» **Given request**
Copy out the rows between the line holding "Task: Click the src folder icon in the tree" and the line holding "I will pos(272,211).", inclusive, with no changes.

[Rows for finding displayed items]
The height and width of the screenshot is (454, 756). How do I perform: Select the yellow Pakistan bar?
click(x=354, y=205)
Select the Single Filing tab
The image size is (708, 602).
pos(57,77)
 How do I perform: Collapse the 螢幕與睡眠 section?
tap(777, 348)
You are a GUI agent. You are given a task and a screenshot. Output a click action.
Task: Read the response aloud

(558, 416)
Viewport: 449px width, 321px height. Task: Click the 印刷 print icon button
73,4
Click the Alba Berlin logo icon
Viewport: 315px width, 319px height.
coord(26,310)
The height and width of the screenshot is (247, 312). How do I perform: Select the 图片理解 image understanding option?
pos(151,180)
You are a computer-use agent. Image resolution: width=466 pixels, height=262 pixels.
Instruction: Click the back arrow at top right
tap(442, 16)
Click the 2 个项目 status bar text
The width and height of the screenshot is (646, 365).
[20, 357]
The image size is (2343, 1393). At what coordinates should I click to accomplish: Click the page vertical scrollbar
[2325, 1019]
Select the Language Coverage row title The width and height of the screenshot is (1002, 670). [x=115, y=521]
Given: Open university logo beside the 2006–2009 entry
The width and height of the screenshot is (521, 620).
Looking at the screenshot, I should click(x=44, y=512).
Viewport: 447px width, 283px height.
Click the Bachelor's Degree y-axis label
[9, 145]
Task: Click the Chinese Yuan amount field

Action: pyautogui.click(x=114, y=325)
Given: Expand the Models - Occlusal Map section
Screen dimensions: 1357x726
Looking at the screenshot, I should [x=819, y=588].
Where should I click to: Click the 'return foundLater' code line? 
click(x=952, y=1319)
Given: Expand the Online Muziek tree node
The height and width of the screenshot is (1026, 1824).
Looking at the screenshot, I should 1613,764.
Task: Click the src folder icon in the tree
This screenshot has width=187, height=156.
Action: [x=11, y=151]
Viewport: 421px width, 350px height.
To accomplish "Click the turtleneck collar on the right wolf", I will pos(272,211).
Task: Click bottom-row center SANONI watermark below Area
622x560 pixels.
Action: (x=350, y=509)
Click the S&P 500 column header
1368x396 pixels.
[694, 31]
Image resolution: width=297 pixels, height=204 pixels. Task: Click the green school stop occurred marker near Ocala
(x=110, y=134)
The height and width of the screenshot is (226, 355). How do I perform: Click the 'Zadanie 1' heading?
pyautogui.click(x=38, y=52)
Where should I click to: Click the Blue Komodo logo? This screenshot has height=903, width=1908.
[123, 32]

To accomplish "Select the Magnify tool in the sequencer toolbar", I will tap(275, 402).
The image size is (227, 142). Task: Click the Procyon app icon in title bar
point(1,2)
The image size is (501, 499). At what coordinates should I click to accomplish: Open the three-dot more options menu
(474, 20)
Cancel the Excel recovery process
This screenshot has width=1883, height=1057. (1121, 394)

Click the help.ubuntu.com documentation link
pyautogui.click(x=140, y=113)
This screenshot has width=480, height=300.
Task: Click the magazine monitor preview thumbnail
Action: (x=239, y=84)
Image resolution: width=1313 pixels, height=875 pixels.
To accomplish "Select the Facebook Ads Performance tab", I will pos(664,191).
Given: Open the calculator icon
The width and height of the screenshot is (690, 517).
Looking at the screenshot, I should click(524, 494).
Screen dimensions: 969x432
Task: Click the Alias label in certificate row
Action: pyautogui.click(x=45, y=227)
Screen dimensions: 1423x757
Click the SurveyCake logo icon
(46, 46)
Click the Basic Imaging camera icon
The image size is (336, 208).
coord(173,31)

» **Correct output**
Task: Click the src folder icon in the tree
This screenshot has width=187, height=156.
Action: [x=11, y=151]
Viewport: 421px width, 350px height.
To accomplish "Click the turtleneck collar on the right wolf", I will pos(272,211).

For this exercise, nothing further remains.